■ Extract:

(begin)

Mars

Spectro-photometry of Phobos simulants: I. Detectability of Hydrated Minerals and Organic Bands

By Keith Cowing
Status Report
astro-ph.EP
May 7, 2024
Filed under , , , , , , , , , , , , ,
Spectro-photometry of Phobos simulants: I. Detectability of Hydrated Minerals and Organic Bands
Mosaic of optical images of the surfaces of the two Phobos simulants (UTPS and OPPS) that were investigated, as well as the endmembers of the OPPS. The bright spots visible in OPPS correspond to those in DECS-19. DECS-19 grains tend to have large facets and diffuse light in specular reflection, resulting in bright spots. Each scale bar represents 1 mm. Grains morphology and size were investigated using SEM images. — astro-ph.EP

Previous observations of Phobos and Deimos, the moons of Mars, have improved our understanding of these small bodies. However, their formation and composition remain poorly constrained.

(end)

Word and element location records
(begin)

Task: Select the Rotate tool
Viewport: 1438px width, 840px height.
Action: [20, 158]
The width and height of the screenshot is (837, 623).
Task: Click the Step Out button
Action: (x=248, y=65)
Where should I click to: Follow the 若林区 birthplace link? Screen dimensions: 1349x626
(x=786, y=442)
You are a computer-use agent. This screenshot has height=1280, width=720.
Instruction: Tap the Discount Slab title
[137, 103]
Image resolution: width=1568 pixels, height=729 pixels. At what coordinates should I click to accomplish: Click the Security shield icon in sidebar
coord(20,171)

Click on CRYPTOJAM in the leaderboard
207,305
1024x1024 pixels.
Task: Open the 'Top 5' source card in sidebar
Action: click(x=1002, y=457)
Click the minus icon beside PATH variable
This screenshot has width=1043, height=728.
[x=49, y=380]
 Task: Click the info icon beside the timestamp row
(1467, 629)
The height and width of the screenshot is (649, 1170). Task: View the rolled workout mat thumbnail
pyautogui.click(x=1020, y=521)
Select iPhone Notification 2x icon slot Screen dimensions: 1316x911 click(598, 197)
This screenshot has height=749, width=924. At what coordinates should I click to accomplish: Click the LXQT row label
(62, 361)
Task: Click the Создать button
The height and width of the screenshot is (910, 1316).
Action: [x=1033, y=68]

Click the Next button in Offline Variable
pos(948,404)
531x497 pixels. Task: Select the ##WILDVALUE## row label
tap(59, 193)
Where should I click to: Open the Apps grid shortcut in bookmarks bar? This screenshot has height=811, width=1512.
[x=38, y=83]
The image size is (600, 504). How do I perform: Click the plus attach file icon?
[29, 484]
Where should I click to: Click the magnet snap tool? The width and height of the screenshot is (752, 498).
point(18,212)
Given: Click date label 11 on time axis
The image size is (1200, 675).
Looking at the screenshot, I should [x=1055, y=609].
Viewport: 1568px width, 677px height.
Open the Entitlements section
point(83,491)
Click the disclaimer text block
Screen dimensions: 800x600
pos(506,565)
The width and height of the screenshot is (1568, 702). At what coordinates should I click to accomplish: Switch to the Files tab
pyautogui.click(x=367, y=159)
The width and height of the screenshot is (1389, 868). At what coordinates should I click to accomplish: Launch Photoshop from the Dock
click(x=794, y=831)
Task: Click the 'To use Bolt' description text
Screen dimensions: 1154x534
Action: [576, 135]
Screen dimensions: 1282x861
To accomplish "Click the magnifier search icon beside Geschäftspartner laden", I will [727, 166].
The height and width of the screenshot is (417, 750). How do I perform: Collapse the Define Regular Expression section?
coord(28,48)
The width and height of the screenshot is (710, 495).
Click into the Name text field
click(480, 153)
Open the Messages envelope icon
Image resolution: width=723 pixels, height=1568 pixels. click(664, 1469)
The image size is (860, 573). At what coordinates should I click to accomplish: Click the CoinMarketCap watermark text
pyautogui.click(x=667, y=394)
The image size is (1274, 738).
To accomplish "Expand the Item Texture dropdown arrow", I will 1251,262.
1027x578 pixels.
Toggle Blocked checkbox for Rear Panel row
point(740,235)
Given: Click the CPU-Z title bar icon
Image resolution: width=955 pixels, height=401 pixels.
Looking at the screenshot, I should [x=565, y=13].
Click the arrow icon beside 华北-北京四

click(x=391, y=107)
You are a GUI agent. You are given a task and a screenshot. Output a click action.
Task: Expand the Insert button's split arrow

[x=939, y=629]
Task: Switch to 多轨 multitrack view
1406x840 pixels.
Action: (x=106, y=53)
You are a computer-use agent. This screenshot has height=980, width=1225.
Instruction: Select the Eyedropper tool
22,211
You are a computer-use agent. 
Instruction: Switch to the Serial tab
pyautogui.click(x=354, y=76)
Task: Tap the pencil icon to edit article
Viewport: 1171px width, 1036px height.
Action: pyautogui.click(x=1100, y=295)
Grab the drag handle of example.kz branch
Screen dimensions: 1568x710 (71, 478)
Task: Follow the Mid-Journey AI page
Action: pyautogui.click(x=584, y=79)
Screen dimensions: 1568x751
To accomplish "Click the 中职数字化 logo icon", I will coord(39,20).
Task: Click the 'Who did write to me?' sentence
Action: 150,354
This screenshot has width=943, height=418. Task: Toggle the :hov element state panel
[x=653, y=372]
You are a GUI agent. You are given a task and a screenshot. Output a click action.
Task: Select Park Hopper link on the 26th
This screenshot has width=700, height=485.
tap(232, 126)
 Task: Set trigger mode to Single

(end)

■ Job:
In the report on Phobos simulants, what was used to investigate grain morphology and size?

■ Task response:
SEM images.